Pékin lance la riposte. Deux mois après l’entrée en vigueur de nouvelles restrictions américaines sur les semi-conducteurs, la Chine vient de saisir l’Organisation mondiale du commerce (OMC), dénonçant des “pratiques protectionnistes” qui menacent “la stabilité de la chaîne d’approvisionnement industrielle mondiale”. La démarche chinoise semble cependant destinée à rester symbolique. Non seulement, celle-ci devrait traîner en longueur: l’OMC vient tout juste de statuer sur la plainte déposée en 2018 sur les droits de douane américains sur l’acier et l’aluminium – sans compter la possibilité d’appel d’une éventuelle condamnation. Et surtout, l’institution basée à Genève ne pourra pas, de toute façon, imposer à Washington de lever ses restrictions.

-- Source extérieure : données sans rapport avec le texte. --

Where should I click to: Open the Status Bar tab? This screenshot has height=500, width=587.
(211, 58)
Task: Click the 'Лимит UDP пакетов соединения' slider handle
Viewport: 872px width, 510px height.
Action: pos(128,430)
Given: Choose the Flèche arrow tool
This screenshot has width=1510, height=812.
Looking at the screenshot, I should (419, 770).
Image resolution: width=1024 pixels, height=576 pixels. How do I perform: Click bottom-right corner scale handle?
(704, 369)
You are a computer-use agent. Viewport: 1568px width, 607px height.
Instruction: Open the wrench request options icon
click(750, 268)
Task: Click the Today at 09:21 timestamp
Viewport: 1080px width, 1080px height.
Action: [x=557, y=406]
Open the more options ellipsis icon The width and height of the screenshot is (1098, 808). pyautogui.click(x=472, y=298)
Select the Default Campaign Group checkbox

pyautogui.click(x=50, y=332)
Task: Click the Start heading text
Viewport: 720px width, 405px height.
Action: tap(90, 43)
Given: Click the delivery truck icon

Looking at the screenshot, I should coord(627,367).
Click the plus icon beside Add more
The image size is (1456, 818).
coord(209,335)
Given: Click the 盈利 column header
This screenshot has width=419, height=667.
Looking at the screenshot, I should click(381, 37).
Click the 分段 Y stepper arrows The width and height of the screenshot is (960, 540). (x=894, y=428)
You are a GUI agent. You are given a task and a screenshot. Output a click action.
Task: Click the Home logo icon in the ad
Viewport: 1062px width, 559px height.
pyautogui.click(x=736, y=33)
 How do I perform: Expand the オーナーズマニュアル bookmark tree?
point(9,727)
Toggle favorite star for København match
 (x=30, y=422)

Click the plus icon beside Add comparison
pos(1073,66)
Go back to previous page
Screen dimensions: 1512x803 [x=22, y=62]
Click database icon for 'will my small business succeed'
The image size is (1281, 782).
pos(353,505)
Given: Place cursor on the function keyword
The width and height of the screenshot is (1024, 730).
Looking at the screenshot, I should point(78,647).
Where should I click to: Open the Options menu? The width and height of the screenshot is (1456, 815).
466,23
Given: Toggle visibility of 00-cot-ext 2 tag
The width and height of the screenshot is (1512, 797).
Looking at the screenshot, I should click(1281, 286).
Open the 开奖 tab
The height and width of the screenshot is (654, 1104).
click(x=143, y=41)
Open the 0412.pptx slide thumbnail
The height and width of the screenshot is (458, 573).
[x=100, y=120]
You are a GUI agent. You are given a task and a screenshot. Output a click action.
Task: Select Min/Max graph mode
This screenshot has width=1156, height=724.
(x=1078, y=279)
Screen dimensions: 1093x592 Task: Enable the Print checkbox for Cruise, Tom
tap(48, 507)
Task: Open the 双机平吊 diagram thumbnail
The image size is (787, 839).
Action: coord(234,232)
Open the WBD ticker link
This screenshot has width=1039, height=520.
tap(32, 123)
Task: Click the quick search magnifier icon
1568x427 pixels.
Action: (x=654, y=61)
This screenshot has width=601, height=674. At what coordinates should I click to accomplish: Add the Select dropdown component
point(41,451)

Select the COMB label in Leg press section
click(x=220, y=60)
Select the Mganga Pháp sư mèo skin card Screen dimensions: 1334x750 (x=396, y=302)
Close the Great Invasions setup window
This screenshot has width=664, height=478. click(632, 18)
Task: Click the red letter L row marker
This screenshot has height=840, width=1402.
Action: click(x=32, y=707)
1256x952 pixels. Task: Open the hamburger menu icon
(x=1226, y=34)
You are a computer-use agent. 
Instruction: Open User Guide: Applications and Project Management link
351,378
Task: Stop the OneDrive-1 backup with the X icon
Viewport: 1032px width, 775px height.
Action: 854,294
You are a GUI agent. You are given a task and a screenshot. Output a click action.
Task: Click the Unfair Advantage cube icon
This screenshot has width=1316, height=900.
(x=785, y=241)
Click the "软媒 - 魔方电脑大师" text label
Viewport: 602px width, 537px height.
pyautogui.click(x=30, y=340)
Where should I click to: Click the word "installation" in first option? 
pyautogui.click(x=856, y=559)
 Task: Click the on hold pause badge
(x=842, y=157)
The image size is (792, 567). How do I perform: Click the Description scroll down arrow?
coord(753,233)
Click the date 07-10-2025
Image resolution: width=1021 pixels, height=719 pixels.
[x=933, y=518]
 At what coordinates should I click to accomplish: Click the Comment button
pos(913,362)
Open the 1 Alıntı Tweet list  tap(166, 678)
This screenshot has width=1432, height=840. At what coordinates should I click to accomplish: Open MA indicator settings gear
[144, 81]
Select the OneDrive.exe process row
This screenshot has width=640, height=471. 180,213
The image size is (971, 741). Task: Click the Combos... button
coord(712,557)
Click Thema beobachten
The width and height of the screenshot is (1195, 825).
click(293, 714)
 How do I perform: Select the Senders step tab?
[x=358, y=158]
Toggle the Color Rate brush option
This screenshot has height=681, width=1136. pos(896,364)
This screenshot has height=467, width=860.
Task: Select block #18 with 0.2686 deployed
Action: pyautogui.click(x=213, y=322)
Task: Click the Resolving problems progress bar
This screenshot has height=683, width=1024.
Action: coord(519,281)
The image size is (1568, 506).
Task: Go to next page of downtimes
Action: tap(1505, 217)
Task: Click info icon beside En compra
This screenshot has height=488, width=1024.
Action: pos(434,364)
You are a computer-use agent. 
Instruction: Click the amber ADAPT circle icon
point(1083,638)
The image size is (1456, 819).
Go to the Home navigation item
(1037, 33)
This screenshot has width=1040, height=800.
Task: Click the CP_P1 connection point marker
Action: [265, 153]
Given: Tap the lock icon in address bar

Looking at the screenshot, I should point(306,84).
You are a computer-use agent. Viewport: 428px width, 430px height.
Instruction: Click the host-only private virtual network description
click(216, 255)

Puces avancées – Les premières sanctions américaines sur les semi-conducteurs ont été imposées en 2020 par l’administration Trump. Elles ciblaient des entreprises soupçonnées d’entretenir des liens étroits avec l’armée chinoise, dont Huawei et SMIC. Les mesures mises en place en octobre sont beaucoup plus larges. Elles interdisent aux entreprises américaines d’exporter vers la Chine des puces avancées et les équipements permettant de les produire, sans autorisation préalable du gouvernement. Ces restrictions s’appliquent également aux groupes étrangers, dès lors qu’ils utilisent des technologies ou des équipements américains. L’administration Biden explique vouloir protéger sa “sécurité nationale”, ce qui lui permet de se placer théoriquement à l’abri d’une condamnation de l’OMC.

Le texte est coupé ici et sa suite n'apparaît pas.